1994年11月、フランス料理のことなどほとんど分からない私がインタビューに伺った時、「そんなことは、どうでもいい。あなたの雑誌はビジネス誌なのだから、その分野のことでお話をしましょう」と、すごく緊張していたこちらを包み込むような感じで対応してくれた。この時の印象をひと言で言うなら「この人、すごいな」というものだった。
専門家と言われる人の中には、自分の専門領域やそこで使う言葉が理解できない人を排除したがる「似非(エセ)専門家」がいる。相手が分からなければ、自分の専門領域のことを、その人に分かる言葉に置き換えて説明できるのが「真の専門家」だと私は思っているのだが、ロブション氏は、それすら超えていて「私がそちらの土俵に上がっていきましょう」という感じだった。
■日本が好きで、尊敬していたロブション氏
ポール・ボキューズ氏、ベルナール・ロワゾ―氏など、日本で店を出したフランスのグランシェフは多いが、日本のフランス料理に、より大きな影響を与えたという点では、ロブション氏の右に出る人はいない。ロブション氏は本当に日本が好きだったし、敬意を持っていたというのが一番の理由なのではなかろうか。

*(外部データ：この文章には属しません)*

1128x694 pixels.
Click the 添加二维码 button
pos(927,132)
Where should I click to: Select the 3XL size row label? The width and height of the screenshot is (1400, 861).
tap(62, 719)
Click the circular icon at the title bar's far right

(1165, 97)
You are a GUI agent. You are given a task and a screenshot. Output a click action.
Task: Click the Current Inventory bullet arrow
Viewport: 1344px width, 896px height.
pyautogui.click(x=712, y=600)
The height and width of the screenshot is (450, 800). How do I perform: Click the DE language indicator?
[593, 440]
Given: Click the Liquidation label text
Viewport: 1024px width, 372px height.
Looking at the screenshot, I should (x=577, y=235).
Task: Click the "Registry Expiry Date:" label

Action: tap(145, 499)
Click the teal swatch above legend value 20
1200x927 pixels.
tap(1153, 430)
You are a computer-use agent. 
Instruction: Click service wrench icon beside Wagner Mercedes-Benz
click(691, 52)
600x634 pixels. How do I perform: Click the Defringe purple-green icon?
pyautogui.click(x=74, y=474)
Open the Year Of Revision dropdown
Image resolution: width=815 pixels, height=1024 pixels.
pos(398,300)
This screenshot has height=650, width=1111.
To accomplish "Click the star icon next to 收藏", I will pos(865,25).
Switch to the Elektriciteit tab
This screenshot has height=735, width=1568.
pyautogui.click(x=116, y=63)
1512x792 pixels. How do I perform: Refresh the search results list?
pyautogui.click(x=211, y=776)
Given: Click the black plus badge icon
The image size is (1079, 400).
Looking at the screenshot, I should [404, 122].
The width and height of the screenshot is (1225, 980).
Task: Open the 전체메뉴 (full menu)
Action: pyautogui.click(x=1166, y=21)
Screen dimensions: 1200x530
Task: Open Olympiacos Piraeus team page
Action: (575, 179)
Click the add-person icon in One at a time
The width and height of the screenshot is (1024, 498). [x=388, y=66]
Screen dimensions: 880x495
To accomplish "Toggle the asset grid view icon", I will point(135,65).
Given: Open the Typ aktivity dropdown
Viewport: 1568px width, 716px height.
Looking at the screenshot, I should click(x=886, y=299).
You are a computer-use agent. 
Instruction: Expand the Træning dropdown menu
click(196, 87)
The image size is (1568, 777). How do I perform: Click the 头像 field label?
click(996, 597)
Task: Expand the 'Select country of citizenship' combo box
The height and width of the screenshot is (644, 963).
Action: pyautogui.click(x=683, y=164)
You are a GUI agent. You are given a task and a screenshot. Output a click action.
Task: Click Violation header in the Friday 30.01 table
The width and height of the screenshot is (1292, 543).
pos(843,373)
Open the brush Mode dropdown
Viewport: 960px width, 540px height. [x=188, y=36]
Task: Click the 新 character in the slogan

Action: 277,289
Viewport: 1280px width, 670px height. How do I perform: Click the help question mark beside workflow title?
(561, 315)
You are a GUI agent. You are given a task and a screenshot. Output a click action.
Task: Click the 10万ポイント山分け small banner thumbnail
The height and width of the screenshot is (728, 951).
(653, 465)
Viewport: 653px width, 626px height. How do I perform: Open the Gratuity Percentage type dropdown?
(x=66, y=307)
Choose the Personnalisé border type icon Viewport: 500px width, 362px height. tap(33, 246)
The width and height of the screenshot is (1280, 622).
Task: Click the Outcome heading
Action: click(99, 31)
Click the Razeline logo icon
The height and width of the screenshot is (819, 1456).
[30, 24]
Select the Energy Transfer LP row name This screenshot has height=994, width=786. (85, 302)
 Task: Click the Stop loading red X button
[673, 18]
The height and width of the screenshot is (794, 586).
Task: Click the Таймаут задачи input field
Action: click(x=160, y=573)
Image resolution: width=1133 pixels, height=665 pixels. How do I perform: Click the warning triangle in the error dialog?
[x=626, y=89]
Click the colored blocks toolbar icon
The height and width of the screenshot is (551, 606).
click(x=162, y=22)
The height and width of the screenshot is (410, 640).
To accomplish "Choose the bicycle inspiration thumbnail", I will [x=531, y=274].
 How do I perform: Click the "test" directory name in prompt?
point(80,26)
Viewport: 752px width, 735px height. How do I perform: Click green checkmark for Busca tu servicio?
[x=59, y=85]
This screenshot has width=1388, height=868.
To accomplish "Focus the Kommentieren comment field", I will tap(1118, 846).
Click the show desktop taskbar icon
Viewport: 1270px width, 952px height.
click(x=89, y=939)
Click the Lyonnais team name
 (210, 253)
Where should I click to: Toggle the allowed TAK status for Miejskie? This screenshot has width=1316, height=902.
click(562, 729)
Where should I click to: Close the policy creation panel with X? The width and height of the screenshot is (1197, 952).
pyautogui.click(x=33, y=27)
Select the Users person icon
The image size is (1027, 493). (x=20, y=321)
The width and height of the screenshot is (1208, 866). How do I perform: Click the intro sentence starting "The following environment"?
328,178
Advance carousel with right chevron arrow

バターや小麦粉などをたっぷりと使い、重い感じがする旧来のフランス料理から進化した、いわゆるヌーベルキュイジーヌ。これをひと言で表現するなら、「素材の持ち味を極限まで引き出し、それを軽い味で仕上げ、彩り豊かな盛り付けで提供する料理」と言える。この背景には、西洋絵画の印象派に、日本の浮世絵が大きな影響を与えたように、料理の面でフランスと日本が影響を与え合ったことがある。そして、このことを一番よく理解し、その先頭に立っていたのがロブション氏だったのだ。